Mel's Journey - finding the person she really is.
Updated: Jun 16, 2020
This blog was written by one of our Altitude Drury students, Mel. Read below on how she not only found pole but found herself.
Pole has been an incredible journey for me. If someone told me a year ago what I would have the confidence, freedom, determination and trust in myself to do - I wouldn’t believe them.
I dropped by the Altitude Drury studio a week after the opening. I'd heard rumblings on social media about a new studio opening near me, did my homework and planned to meet Alex one day after work. I came off the motorway at Drury, tempted to turn right at the intersection taking me back to the comforts of home!
The whole way was an internal battle. I was consumed with thoughts like "what if I can't do anything, what if I don't have the right body shape, what if I'm not strong enough". Coming down the off ramp I thought "f*ck it", swung a left and did the scary thing anyway.
That day I decided to show up for myself. That part was the hardest; showing up to classes was easy, the initial signing up, committing, and literally forcing myself to walk through those studio doors and change my life was the true challenge. Leaving the comfort zone was and continues to be the challenge. Every single day I'm thankful I had the opportunity and the means to make this choice. Alex, Ashlee and Emma create a safe space for me and everyone who comes to pole to try, fail, relearn, unlearn, try again, fail again, and we all celebrate our successes, together.
After I registered at Altitude Drury in April 2019, I think I came to a class the very next day. My first ever class was beginner spin. We did a simple chair move and the freedom that I felt after my feet left the floor - even if for a split second - was indescribable. I was hooked, immediately. Don’t get me wrong - I was still a terrified little beginner. I was pre-beginner. It was daunting watching other people who had prior experience to pole dancing, had already been to a few classes or were just naturally stronger climb to the top of our poles with ease and fall into spin moves effortlessly! Instead of lingering on negative thoughts about my own abilities, I chose to let this inspire me. I wanted to do what they could do. I threw myself (literally and figuratively) into beginner spin pole classes and I think that’s all I did for a good few weeks. Eventually I became stronger and learnt how to cope with the dizziness, I discovered stretch and flex classes and my flexibility improved too. I got student of the month for August and I felt important and seen. Not only was I seeing my progress, but it was recognised throughout the studio and in the monthly newsletter! I'd never felt that included at a gym or even part of a sports team.

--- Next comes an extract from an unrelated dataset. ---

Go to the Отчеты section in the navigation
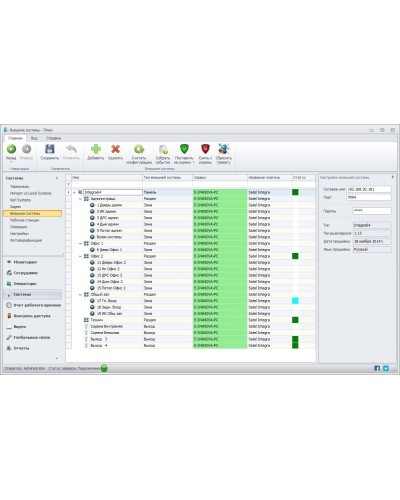This screenshot has width=400, height=500. click(21, 348)
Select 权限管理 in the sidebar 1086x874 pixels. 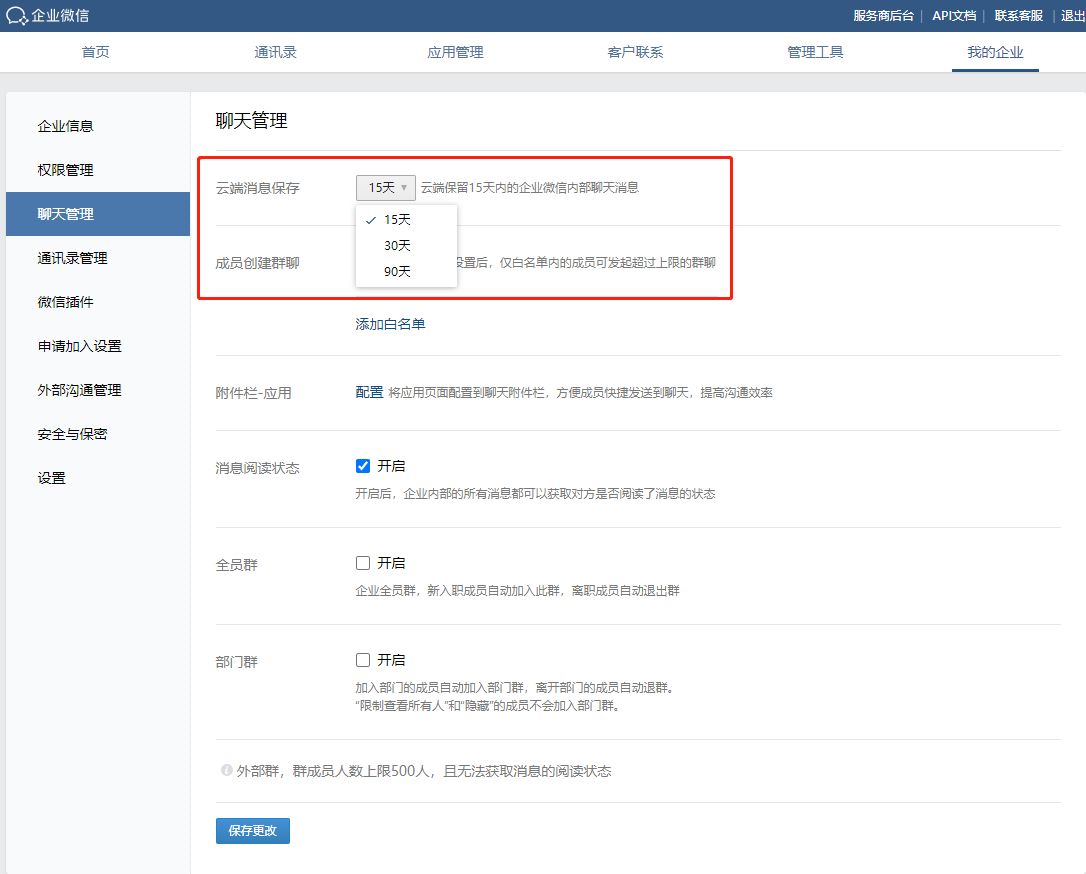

I had been a regular at the studio for months when I decided to ask one of my infamous burning questions... “do you start at beginner spin, then move to intermediate then level 1, 2 and 3?”
I’m not sure how I arrived at this conclusion, logic clearly failed me here, but I am glad I asked. After my little discovery that I could do spin and static classes I started attending Level 1 on a habitual basis. Having been a frequent spin class student I had a reasonable amount of strength to be able to move through level one moves at a good pace. My favourites are genie, star gazer and vixen! It wasn’t long after this when I bundled up the courage to attend an exotic flow class and this was the deal maker. It was all over after that! I started attending flow weekly - immediately addicted.
I have made amazing progress in stretch and flex classes, when I started I couldn’t get off the floor to do a bridge and I’m so proud of what I can achieve now. I’m working hard on getting my splits and eventually I want to bridge against a wall. I'm now attending pre-intermediate spin (which still kicks my ass every week!) and by June I want to have moved up to level two static. Most of all I have overcome my irrational fear of heights and I can climb to the top of the pole without thinking about it. I thought I was going to be afraid of heights forever. I’ve been terrified of flying in a plane, going up the sky tower, I even got vertigo climbing up a ladder. It’s second nature now.
I have changed a lot since I started pole dancing and now my life revolves around this little hobby I’ve discovered that makes me so happy. I am constantly motivated by my progress and I never expected to be a strong and flexible as I am now – it is so rewarding. Don’t get me wrong I have my bad days, sometimes bad weeks. Even when when I feel like giving up I remind myself of how far I’ve come, how far I have yet to go and how important it is to give it everything I’ve got, focus on me and never give up!